Thirdly, the Spirit in the New Testament is associated primarily with the eschatological mission of the Jesus movement but also with the renewal and formation of the post-Torah community. In accordance with the two-part role of the Son, the mission of the early church was, first, to proclaim and embody the future rule of the root of Jesse over the nations of the Greek-Roman world and, secondarily, to see people—Jews and Gentiles—“saved” as part of a redeemed priestly-prophetic community. It is important to stress that the outpouring of the Spirit of prophecy at Pentecost specifically equipped the followers of Jesus for witness against Jerusalem and against a corrupt generation of Judeans (cf. Acts 2:40) at this moment in history.
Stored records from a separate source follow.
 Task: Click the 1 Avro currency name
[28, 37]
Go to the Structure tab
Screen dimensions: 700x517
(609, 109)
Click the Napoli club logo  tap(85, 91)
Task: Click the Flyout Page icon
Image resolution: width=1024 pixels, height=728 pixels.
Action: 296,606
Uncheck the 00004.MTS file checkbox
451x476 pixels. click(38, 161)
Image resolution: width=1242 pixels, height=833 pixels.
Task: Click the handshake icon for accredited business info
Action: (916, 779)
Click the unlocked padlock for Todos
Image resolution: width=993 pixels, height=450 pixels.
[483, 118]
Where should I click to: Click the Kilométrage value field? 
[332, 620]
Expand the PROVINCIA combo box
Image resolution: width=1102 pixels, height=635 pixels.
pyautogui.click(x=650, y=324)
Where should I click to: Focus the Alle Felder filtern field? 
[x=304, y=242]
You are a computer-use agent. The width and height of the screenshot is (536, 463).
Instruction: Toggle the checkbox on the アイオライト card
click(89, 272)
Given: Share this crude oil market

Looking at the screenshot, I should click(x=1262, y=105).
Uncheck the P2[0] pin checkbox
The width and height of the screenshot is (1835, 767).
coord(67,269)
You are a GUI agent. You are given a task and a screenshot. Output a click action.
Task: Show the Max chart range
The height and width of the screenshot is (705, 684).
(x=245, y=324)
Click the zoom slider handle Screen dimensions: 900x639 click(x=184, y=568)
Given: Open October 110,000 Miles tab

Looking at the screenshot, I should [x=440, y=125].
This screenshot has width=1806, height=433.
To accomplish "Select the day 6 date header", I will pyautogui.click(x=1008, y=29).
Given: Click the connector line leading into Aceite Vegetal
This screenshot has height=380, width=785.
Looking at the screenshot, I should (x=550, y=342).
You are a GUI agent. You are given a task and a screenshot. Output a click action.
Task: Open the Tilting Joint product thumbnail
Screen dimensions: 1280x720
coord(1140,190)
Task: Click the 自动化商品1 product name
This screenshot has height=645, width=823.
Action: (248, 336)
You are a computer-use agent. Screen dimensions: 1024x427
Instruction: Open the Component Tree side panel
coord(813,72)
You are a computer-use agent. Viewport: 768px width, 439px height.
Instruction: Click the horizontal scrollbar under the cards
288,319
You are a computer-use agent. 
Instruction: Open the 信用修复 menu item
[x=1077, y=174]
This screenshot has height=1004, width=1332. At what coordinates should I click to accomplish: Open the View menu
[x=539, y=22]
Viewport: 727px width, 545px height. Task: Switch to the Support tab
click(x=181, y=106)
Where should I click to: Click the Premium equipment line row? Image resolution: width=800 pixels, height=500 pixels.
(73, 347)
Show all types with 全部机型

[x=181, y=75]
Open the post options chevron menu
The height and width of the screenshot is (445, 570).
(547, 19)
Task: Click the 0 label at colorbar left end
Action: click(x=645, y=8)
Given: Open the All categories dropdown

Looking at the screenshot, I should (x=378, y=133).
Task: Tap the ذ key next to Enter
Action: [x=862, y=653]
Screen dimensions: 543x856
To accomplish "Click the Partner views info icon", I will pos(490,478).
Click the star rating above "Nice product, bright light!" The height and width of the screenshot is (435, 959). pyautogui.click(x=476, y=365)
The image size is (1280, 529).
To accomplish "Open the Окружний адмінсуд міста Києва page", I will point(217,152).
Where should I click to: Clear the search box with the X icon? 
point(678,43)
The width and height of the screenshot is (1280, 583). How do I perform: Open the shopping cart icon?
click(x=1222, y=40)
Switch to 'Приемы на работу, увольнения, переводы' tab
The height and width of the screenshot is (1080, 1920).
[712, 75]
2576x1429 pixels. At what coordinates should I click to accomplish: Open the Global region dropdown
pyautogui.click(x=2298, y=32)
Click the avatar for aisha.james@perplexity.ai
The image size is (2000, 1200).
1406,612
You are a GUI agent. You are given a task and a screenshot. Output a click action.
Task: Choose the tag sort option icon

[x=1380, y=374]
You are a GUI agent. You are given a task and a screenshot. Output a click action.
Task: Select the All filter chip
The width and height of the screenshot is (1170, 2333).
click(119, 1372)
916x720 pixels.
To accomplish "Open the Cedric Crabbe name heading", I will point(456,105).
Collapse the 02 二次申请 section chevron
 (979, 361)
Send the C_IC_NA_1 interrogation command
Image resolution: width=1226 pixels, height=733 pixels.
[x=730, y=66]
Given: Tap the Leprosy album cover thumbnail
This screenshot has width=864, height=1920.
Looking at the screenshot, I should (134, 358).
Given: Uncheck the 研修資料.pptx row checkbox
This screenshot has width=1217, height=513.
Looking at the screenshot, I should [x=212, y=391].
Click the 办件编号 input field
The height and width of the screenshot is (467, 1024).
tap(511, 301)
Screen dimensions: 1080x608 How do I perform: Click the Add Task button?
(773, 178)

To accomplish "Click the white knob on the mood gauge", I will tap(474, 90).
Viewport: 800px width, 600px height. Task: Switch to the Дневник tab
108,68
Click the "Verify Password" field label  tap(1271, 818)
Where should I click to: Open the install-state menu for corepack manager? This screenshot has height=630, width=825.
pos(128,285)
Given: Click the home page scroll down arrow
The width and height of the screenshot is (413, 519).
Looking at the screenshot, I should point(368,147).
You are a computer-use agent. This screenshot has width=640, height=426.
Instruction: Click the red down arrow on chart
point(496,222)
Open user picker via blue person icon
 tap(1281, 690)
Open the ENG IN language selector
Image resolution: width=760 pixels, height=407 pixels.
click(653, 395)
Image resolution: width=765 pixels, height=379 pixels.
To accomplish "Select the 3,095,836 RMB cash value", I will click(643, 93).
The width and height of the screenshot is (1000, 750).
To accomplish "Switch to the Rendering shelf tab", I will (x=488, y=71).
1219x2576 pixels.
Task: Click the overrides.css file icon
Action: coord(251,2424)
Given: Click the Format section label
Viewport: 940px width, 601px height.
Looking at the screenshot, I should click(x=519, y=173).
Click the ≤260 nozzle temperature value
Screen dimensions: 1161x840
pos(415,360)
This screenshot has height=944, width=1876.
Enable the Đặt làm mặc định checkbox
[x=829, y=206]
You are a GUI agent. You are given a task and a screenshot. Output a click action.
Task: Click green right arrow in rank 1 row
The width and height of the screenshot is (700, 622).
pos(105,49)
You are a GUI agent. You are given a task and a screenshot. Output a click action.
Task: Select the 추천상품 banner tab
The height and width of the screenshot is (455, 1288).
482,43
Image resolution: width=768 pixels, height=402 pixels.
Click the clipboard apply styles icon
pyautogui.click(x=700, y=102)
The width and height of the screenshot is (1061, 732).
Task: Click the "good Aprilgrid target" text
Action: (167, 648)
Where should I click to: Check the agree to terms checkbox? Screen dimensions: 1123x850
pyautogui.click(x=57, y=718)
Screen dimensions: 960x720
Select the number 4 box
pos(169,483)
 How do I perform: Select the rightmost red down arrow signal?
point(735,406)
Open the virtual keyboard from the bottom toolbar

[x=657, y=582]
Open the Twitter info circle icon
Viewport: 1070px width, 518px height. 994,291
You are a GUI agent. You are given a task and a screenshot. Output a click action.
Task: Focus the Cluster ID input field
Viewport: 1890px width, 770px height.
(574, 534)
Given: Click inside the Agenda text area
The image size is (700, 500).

Trinitarianism and the suppression of history
What Bartholomew provides is a “trinitarian hermeneutic” that suppresses what is arguably the most important theme in the New Testament—the coming rule of Jesus over the nations. The outlook of the New Testament is thoroughly eschatological, rooted in Jewish presuppositions about God and history. The Greek doctrine of the Trinity was a necessary compromise or synthesis or accommodation, but it was a repudiation of eschatology and presupposed the end of history. What is needed, therefore, is not a trinitarian hermeneutic of scripture but a historical hermeneutic of trinitarianism—to restore some historical perspective on the doctrine.
It no doubt still has significance today in various areas of religious life and thought, but what the “evangelical” church principally needs—what will save it—is a reimagined eschatology, a sense that the God of history is “with us” in this crisis. Whether a new, prophetically and intellectually relevant trinitarianism will arise out of that reimagining remains to be seen.